Visiting a cemetery is probably not a fun plan, nor does it seem the most comfortable setting in which to impart a literature class. Nevertheless, the innovator Martin Restrepo believes that the São Paulo cemetery (Brazil) can become an interactive classroom where even the less diligent students acquire knowledge and develop their skills.
How can this be accomplished? The key resides in this young engineer´s specialty: the design and use of mobile technologies, hardware and software, which will become an extension of the senses of students and teachers. Armed with tablets and smartphones, children visit the cemetery of São Paulo and participate in one of the activities integrated with the MEL (Mobile Education Lab) platform created by Editacuja, company in which Restrepo is the cofounder and the director of educational technology.
For several hours, these kids are guided by their devices through a circuit filled with clues, following the instructions of a game created by mapping and GPS technologies.
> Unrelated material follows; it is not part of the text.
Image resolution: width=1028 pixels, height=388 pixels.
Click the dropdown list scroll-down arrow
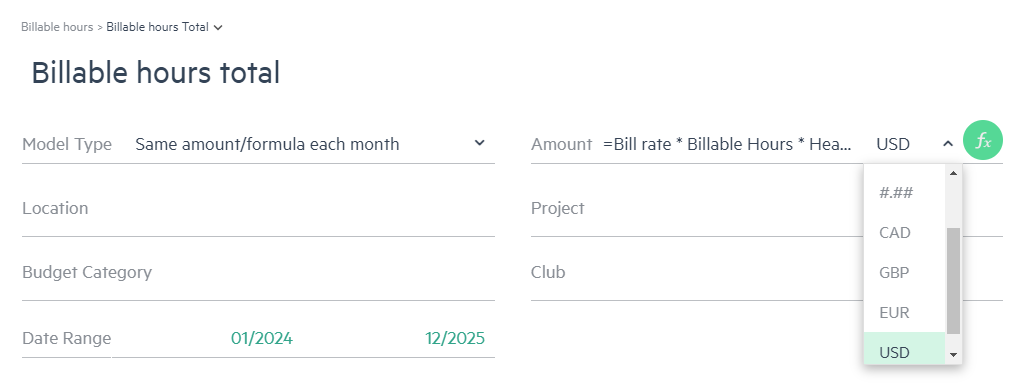tap(953, 355)
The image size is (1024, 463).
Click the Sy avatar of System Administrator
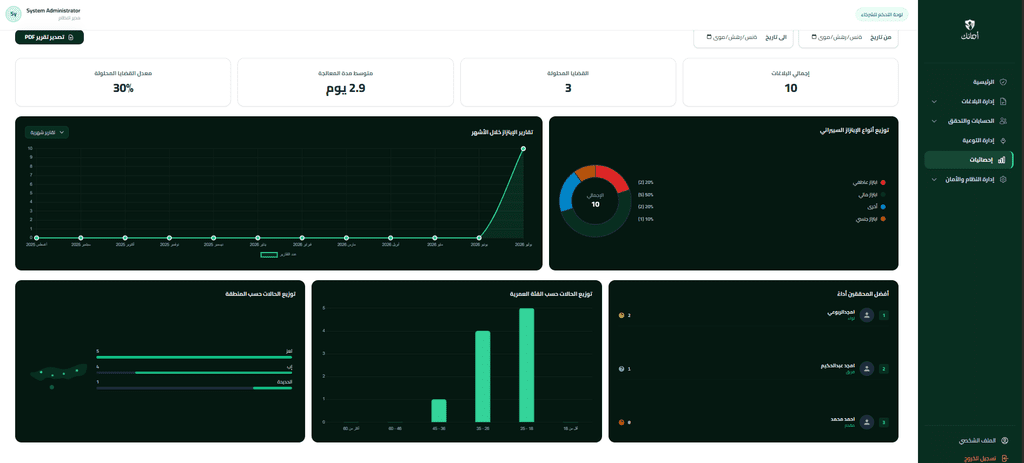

On the tour of their new “classroom” they identify tombstones by using image recognition applications, and they discover poets that were buried there through improved reality systems.
Such activities are just one example of the capacity of technology to challenge the constraints of binding educational content to the classroom. Aware that this potential is still underutilized, Restrepo, through Editacuja, is proving that education can be transformed top to bottom by using tools that allow students and teachers themselves to create new formulas and new media content.